Ist’s nicht so: Wenn du fromm bist, so kannst du frei den Blick erheben. Bist du aber nicht fromm, so lauert die Sünde vor der Tür, und nach dir hat sie Verlangen; du aber herrsche über sie. 1. Mose 4,7
Jetzt kommt mir wegen des Worts «fromm» gerade Frau Frommherz in den Sinn. Sie hiess tatsächlich so. Als ich in der Primarschule war, musste ich zu ihr in die Logopädie. In frühen Morgenstunden sassen wir nebeneinander im dämmrigen Schulzimmer – aus irgendeinem Grund schaltete sie nicht unbedingt das Licht an – und machten seltsame Übungen. Mein Einsatz war mässig, immer hatte ich nicht genug geübt. Da sagte sie mir – und das ist mir geblieben:
«Weisst du, ich mache jeden Tag zwei Dinge: Ich meditiere und ich mache ein Tänzchen für mich selbst.
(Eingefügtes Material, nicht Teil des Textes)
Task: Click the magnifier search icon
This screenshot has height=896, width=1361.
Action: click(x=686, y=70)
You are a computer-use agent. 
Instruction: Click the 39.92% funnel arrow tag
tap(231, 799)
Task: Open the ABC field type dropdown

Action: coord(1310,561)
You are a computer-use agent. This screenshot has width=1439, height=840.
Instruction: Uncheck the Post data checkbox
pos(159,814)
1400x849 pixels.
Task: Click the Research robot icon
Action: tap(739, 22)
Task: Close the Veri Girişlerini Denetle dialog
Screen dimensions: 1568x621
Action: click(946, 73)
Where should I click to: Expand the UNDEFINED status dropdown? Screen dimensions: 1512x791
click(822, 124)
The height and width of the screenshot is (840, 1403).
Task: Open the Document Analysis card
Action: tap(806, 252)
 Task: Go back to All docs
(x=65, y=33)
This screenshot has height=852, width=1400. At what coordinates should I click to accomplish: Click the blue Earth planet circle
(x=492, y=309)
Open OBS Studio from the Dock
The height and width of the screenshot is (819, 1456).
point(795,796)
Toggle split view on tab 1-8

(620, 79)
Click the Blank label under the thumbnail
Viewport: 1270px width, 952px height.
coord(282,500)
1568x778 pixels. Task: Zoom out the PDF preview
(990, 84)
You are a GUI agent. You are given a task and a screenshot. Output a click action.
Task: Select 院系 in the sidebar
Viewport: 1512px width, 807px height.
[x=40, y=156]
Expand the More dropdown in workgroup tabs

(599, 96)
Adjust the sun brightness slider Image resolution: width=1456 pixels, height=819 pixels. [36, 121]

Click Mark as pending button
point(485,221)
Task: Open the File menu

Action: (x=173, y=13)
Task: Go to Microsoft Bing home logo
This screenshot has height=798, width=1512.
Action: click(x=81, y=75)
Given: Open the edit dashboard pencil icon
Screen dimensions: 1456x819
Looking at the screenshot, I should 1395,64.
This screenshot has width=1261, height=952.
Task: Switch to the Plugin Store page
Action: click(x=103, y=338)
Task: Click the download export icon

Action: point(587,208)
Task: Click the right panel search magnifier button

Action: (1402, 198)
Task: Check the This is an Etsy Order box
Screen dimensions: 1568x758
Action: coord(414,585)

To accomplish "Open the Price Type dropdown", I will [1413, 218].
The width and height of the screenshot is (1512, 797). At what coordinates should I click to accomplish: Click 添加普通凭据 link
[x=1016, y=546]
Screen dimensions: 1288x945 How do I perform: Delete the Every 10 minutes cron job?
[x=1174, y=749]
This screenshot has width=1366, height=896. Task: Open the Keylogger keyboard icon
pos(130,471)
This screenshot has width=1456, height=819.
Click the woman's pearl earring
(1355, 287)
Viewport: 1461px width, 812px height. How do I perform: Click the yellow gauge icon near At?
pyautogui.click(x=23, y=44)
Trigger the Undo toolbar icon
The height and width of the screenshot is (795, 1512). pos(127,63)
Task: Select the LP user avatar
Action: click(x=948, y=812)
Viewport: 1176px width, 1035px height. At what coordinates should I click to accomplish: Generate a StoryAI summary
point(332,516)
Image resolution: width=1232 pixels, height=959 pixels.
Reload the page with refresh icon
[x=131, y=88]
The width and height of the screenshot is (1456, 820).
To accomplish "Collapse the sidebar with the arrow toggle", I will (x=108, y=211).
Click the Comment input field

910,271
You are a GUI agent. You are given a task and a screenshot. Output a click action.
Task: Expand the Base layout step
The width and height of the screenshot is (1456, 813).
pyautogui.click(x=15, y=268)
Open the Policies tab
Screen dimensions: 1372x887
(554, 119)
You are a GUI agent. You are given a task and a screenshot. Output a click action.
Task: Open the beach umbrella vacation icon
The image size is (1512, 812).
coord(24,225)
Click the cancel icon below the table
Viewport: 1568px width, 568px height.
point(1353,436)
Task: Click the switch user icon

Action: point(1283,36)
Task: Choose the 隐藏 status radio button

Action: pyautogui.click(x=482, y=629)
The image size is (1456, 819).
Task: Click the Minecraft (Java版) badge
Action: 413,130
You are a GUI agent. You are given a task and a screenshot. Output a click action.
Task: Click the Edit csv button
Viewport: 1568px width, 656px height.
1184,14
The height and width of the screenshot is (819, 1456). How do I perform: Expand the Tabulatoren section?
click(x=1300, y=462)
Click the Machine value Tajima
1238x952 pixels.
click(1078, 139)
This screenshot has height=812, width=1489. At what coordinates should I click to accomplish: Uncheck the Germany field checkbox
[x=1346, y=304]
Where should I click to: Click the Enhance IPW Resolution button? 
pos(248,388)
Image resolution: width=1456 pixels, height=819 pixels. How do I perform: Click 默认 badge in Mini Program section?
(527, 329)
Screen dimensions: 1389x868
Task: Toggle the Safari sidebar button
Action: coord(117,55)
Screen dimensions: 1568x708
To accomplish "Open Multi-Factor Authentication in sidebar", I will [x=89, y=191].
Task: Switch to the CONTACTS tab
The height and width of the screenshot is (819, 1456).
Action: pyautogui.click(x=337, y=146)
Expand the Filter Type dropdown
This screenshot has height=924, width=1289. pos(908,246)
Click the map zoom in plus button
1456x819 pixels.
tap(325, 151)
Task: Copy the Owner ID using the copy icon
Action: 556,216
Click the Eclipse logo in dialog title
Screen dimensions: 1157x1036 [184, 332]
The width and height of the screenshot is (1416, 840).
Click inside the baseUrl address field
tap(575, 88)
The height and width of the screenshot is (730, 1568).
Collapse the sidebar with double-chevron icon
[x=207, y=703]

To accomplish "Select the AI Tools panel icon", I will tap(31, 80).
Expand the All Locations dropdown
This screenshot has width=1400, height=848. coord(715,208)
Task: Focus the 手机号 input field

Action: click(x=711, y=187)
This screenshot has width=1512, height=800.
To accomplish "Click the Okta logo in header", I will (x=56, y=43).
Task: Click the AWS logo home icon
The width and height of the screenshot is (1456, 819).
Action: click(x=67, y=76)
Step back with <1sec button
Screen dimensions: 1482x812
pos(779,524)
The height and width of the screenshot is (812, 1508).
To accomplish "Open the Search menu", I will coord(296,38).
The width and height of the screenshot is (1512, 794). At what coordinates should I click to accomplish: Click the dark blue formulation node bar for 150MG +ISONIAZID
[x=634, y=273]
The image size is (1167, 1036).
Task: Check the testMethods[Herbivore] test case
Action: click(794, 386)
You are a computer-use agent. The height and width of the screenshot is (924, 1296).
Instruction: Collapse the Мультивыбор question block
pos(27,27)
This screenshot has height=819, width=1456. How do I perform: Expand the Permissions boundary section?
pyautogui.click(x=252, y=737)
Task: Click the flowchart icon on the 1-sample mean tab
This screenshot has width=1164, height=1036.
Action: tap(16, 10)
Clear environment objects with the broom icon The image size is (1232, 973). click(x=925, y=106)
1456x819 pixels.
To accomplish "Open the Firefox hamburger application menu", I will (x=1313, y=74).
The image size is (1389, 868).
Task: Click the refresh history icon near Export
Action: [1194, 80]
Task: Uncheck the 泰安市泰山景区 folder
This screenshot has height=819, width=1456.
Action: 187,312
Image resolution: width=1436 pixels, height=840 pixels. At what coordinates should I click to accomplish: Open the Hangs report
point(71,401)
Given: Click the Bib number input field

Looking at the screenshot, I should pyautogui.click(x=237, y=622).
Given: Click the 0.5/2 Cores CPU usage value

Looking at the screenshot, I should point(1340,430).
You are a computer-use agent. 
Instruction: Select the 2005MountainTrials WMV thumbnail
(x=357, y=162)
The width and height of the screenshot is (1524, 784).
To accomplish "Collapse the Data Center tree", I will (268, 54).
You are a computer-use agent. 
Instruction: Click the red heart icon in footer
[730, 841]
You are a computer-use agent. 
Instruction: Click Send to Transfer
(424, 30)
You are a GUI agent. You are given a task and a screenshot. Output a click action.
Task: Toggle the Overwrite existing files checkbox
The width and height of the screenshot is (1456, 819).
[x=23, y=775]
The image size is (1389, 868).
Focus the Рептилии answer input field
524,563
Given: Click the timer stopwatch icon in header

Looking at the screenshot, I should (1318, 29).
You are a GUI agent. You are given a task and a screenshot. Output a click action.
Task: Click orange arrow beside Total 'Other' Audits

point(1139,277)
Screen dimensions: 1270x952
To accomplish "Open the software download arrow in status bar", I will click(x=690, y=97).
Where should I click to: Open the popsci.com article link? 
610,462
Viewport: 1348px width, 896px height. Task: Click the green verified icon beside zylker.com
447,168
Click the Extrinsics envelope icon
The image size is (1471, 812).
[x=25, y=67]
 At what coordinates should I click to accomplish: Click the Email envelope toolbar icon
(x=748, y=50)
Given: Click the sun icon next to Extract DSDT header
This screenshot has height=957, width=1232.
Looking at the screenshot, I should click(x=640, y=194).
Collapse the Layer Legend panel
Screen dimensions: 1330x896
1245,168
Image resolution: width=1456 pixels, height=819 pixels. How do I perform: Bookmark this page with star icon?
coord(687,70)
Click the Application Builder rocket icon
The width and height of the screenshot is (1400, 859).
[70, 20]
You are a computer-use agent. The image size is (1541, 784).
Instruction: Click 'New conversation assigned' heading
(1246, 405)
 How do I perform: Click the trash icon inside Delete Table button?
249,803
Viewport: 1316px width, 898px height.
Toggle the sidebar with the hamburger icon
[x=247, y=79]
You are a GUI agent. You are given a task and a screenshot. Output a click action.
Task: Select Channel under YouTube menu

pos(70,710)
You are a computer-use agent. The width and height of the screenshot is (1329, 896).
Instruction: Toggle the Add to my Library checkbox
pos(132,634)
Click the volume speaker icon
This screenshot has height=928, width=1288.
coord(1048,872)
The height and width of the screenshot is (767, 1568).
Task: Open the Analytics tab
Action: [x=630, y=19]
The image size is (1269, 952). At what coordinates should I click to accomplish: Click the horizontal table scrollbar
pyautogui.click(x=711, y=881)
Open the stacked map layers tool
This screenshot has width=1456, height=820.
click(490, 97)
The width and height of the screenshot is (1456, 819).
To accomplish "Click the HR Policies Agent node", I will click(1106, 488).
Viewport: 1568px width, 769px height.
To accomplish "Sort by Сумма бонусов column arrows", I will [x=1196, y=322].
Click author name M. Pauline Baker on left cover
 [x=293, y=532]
Und du solltest das so mit deinen Übungen halten.» Und obwohl die Übungen natürlich immer noch seltsam waren und nicht so spassig wie ein Tänzchen, konnte ich mir danach eine mir wohltuende Disziplin angewöhnen.
Die obigen Worte sagt Gott zu Kain, der wütend ist, weil Gott sein Opfer nicht gesehen hat, dafür das seines Bruders Abel. Ich verstehe Kain. Ich will auch gesehen werden. Erkannt. Anerkannt. Bewundert! Und dadurch wissen, wer ich bin. Aber jetzt kommt plötzlich das Bild von Frau Frommherz dazwischen, die alleine in einer Wohnung lebte, die nur aus einem grossen Zimmer bestand, und jeden Tag ein Tänzchen für sich tanzte. Ungesehen, unbewundert, tanzend.